Kudankulam Cyber Attack Did Happen, Says NPCIL A Day After Denial
The Nuclear Power Corporation of India Limited (NPCIL), on Wednesday, 30 October, confirmed in an official press release that the identification of “malware in NPCIL system is correct”. This is a significant admission by NPCIL after Tuesday’s blanket denial that “any attack on the Nuclear Power Plant Control System is not possible.”
The Quint had reported on Tuesday the strong evidence of a malware attack on the IT systems of the Kudankulam Nuclear Power Plant (KKNPP) in September, but NPCIL had then denied it.
But in the latest press release, NPCIL senior official AK Nema said that the matter had been conveyed by CERT-In on 4 September. This corroborates cybersecurity expert Pukhraj Singh’s claim that he had informed the National Cyber Security Coordinator of the DTrack malware attack on 3 September.

* **Data records**
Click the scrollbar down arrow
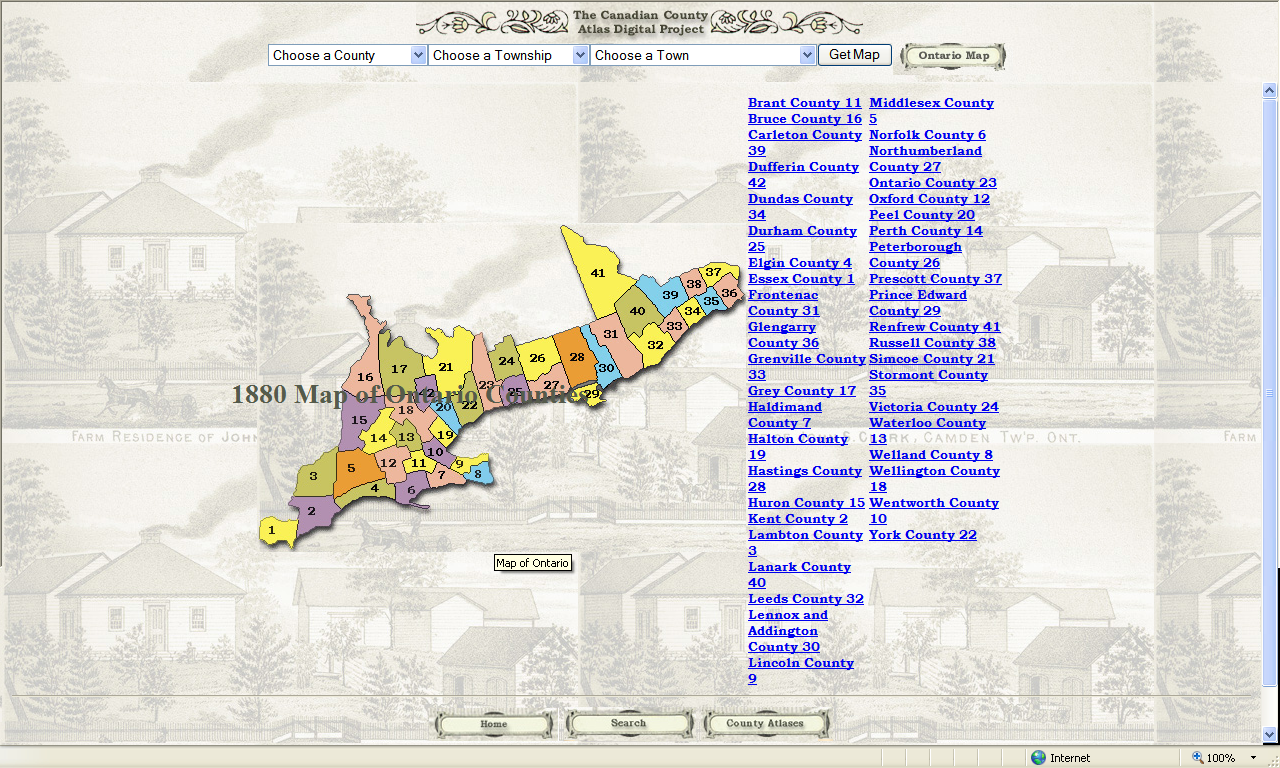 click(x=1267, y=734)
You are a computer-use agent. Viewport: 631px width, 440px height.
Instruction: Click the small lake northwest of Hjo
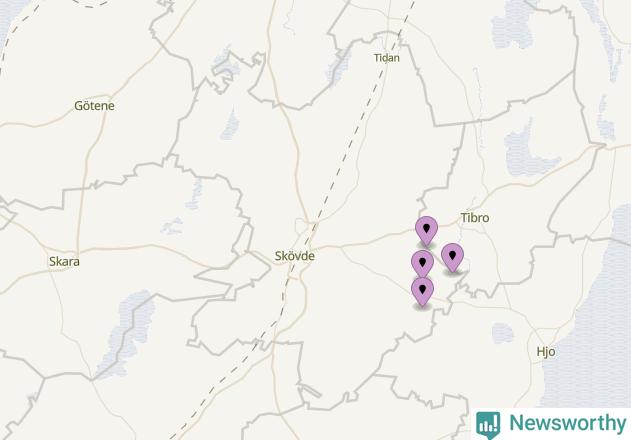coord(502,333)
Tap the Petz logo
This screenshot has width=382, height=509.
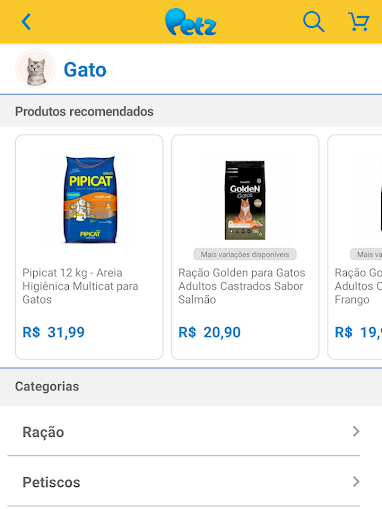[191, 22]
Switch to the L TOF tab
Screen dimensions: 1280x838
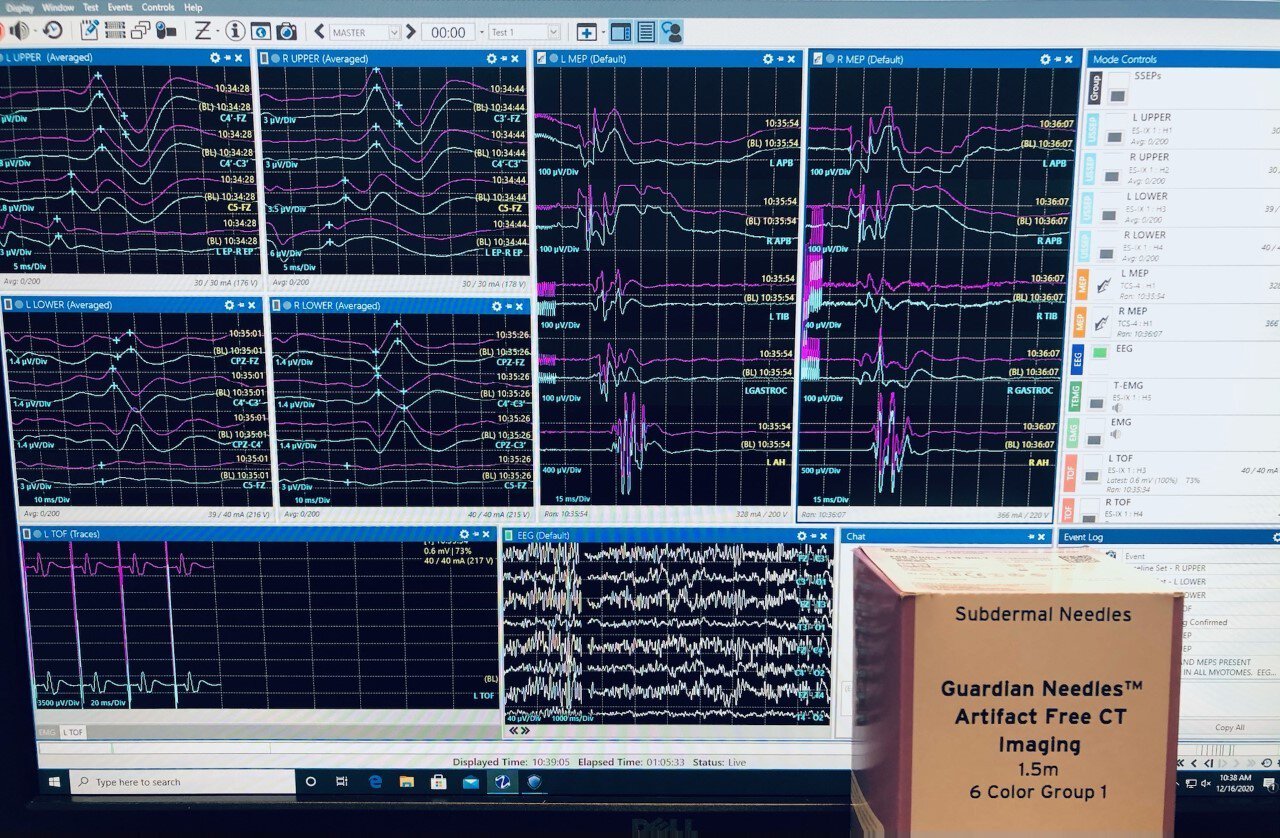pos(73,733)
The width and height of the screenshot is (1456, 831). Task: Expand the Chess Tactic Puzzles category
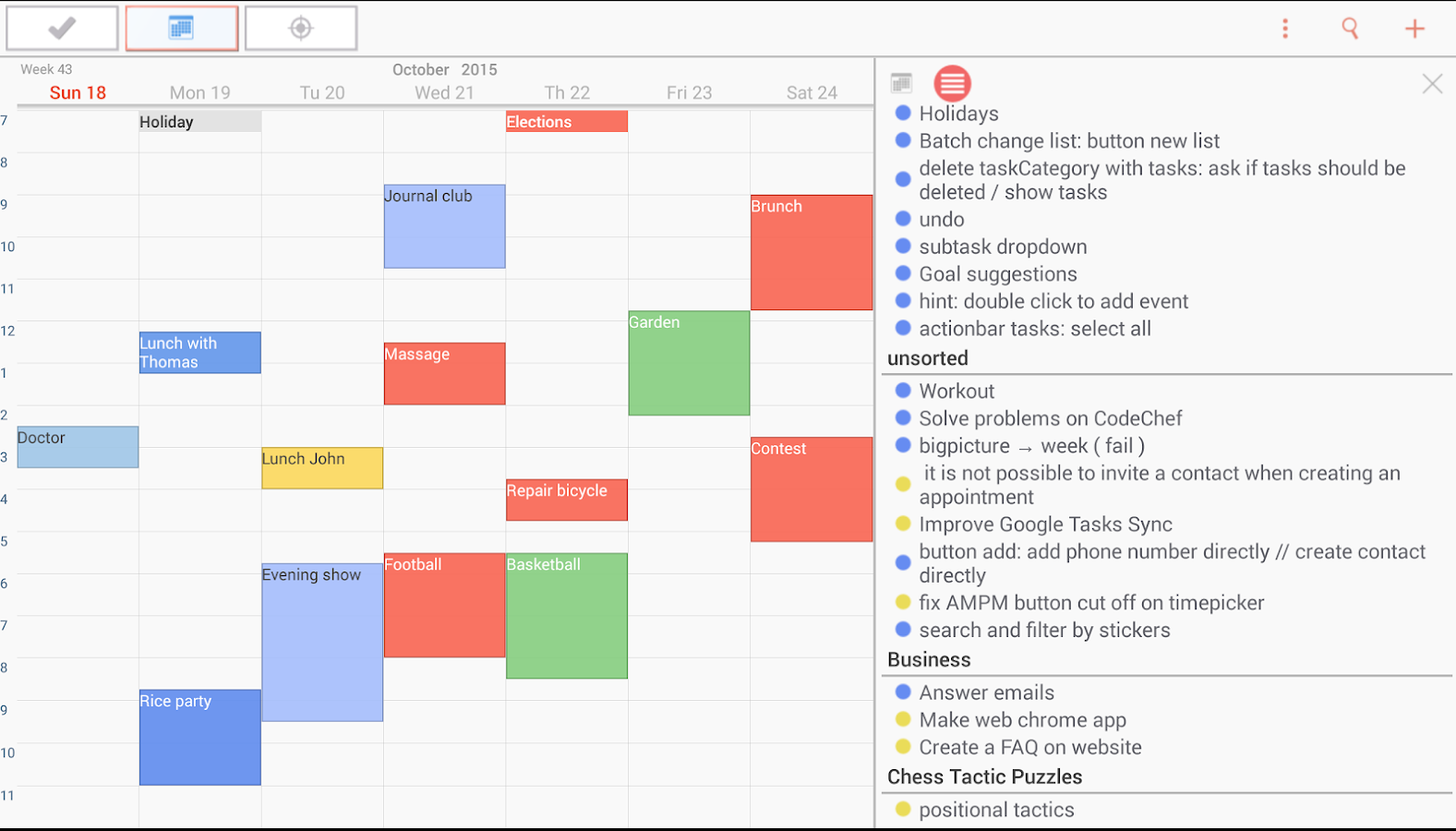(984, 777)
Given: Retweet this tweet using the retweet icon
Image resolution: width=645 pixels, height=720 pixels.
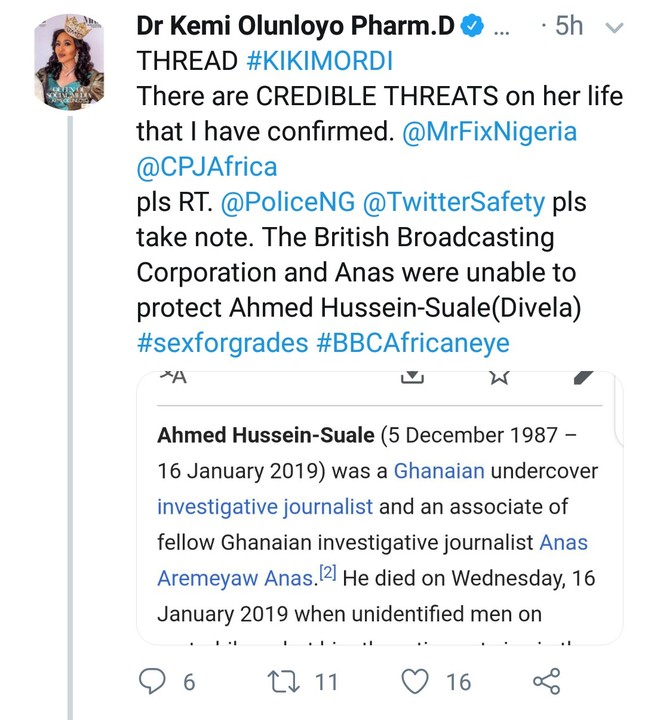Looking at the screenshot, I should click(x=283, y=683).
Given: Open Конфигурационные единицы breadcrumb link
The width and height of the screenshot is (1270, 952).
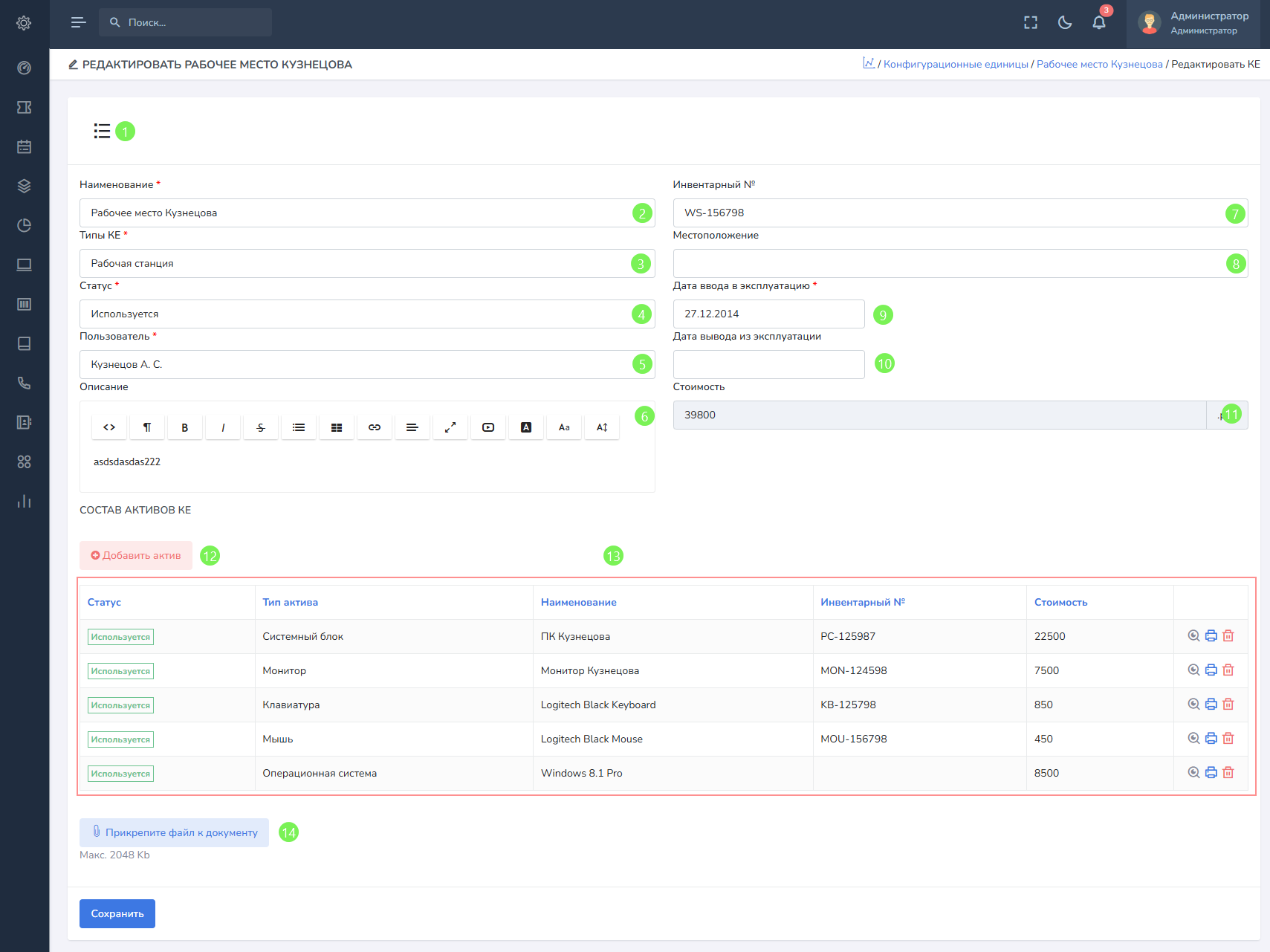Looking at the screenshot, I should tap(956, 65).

* **Activity list**
A - Answer these questions using the Kudankulam news report:
(i) On what day and date did NPCIL confirm that malware had been found in its system?
(ii) Which outlet reported on Tuesday that there was strong evidence of a malware attack?
(iii) On what date did Pukhraj Singh say he informed the National Cyber Security Coordinator of the DTrack malware attack?
B - Continue the Kudankulam news report from the point after its last sentence.
The records have nothing to do with the Kudankulam news report.

* **Answers for each item**
A -
(i) Wednesday, 30 October
(ii) The Quint
(iii) 3 September

B -
“The matter was immediately investigated by DAE specialists,” the press release clarified. NPCIL functions under the Department of Atomic Energy (DAE), which comes directly under the Prime Minister’s Office (PMO).
According to the statement, the infected computer belonged to a user who was connected to the internet. This Internet network was “isolated from the critical internal network”, the press release said.
Former NTRO official and cybersecurity expert, Pukhraj Singh, who says he first informed the National Cyber Security Coordinator Lt Gen Rajesh Pant on 3 September, told The Quint that he had pointed out that it was the IT network of the power plant had been compromised – which is very different from its control systems.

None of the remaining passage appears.